Content starts
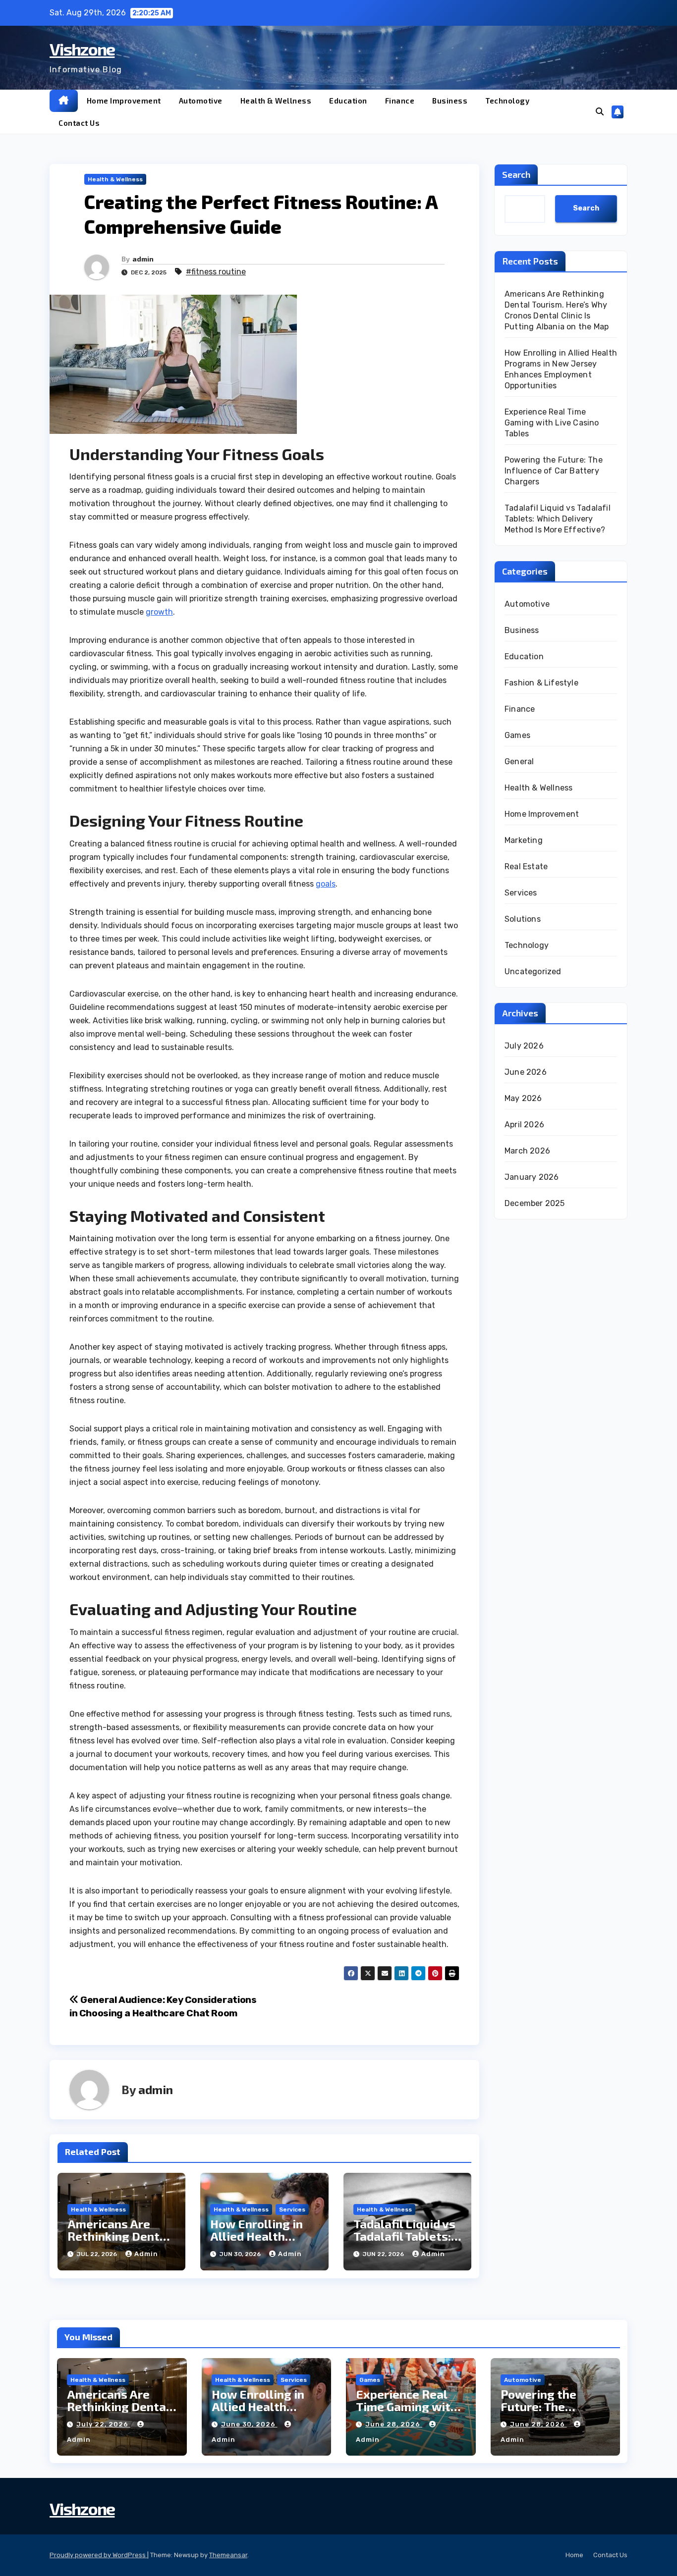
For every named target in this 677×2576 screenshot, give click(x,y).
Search (516, 174)
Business (449, 100)
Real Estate (526, 866)
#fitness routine (216, 271)
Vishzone (82, 49)
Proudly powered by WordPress (98, 2555)
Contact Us (79, 122)
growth (159, 612)
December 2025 (535, 1203)
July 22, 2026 (103, 2424)
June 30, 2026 (249, 2424)
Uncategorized (533, 971)
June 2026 (526, 1072)
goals (326, 884)
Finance (400, 100)
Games (517, 735)
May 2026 (523, 1098)
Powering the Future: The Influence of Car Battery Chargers (554, 470)
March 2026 (527, 1151)
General (519, 761)
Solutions (523, 919)
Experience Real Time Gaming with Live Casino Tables (552, 422)
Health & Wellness (276, 100)
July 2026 (524, 1046)
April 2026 (524, 1124)
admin (143, 259)
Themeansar (228, 2555)
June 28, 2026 (393, 2424)
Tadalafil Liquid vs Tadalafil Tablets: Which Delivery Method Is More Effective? (558, 518)
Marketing (524, 840)
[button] (600, 111)
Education (348, 100)
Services (292, 2209)
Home (574, 2555)
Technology (507, 100)
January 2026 (532, 1177)
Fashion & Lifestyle (541, 682)
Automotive (201, 100)
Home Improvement (124, 100)
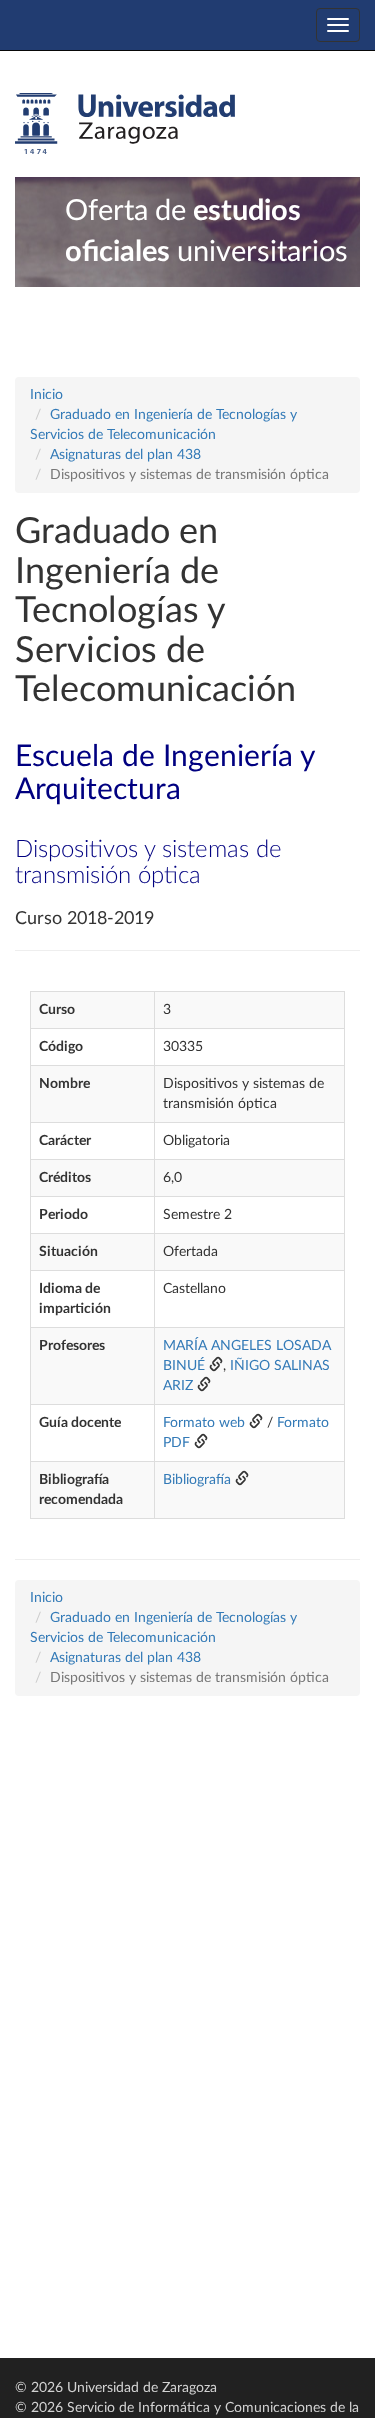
Content ends
## [Aim of the exercise]
Considering only the material above, set down every line from the one with "Contact Us (79, 122)" to the one with "Experience Real Time", inclusive, exactly as written.

## [Your solution]
Contact Us (79, 122)
growth (159, 612)
December 2025 (535, 1203)
July 22, 2026 (103, 2424)
June 30, 2026 (249, 2424)
Uncategorized (533, 971)
June 2026 (526, 1072)
goals (326, 884)
Finance (400, 100)
Games (517, 735)
May 2026 (523, 1098)
Powering the Future: The Influence of Car Battery Chargers (554, 470)
March 2026 (527, 1151)
General (519, 761)
Solutions (523, 919)
Experience Real Time Gaming with Live Casino Tables (552, 422)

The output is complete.